Mrkrtchyan points out that this
development has many consequences for both the cities and the countryside. One
of the most striking if least commented upon is that “at a minimum 90 percent
of current urban residents have either parents or grandparents who are from the
villages and countryside” and thus are more incompletely urbanized than many
might expect.
In the Soviet period, “the
population of rural areas and small cities grew – and that compensated for the
outflow of population to the cities.”
But after 1991, the population stopped growing and so there was nothing
to compensate for losses caused by outmigration and both rural areas and
smaller cities began to decline in size.
In-migration from CIS countries between
1990 and 2016 numbered more than nine million, which compensated for about 70
percent of the Russian population decline; but almost all of this flowed to the
cities and especially the two capitals, thus exacerbating the situation in smaller
cities and rural areas.
In fact, Mrkrtchyan
says, outside the capitals, “foreign migration compensated not so much for
depopulation as for the outflow of their population” to Moscow and St.
Petersburg. And that was only in the
regions of the European portion of the country and areas adjoining Kazakhstan.
In the eastern part of the country, migrants from post-Soviet countries were
unwilling to resettle.”
During Soviet times, he continues, “people
went ‘North’ for ‘the long ruble’ [high, subsidized pay] but now the ruble has
become longer in the west and the vector of migration has changed direction.

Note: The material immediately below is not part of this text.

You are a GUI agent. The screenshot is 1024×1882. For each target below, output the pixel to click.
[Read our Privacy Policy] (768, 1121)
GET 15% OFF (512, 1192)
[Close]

Especially rapidly have declined the number of residents of the Far East,” with
90 percent of its 1.8 million decline from 1990 to 2016 heading west.
At the same time, “depopulation
did not play such a role there as in Western parts of the country [such as
predominantly ethnic Russian regions west of the Urals]: the population here is
as before younger, and in a number of regions (Tyva, Sakha and Buryatia) [all
non-Russian] a relatively high birthrate remained.”
Rosstat has made three estimates about
the future of Russia’s population, high, mid-range and low; but “only in the
optimistic” high one will the population outside of the capitals grow over the
next 30 years – and that would require radical changes in behavior that few
experts expect.
The most likely pattern will see “the
largest losses” in the Volga and Central Russian regions: “they will suffer
both from depopulation and from outmigration.” The situation in the Far East
while dire will not be as bad as in these two areas because the remaining population
is relatively younger although it too will likely continue to fall, Mrkrtchyan
says.
The most pessimistic projections
show Moscow’s population rising to 14 percent of the country’s total by 2030, a
high figure but not as high as in many places where the capital city accounts
for up t 30 percent of the population.
But what is worrisome is that few other Russian cities are population
magnets.
Policies adopted up to now have done
little to change that, the demographer says. “What is required is a radical
restructuring of socio-economic and budgetary policy and enormous investments
in infrastructure,” none of which appear likely anytime soon.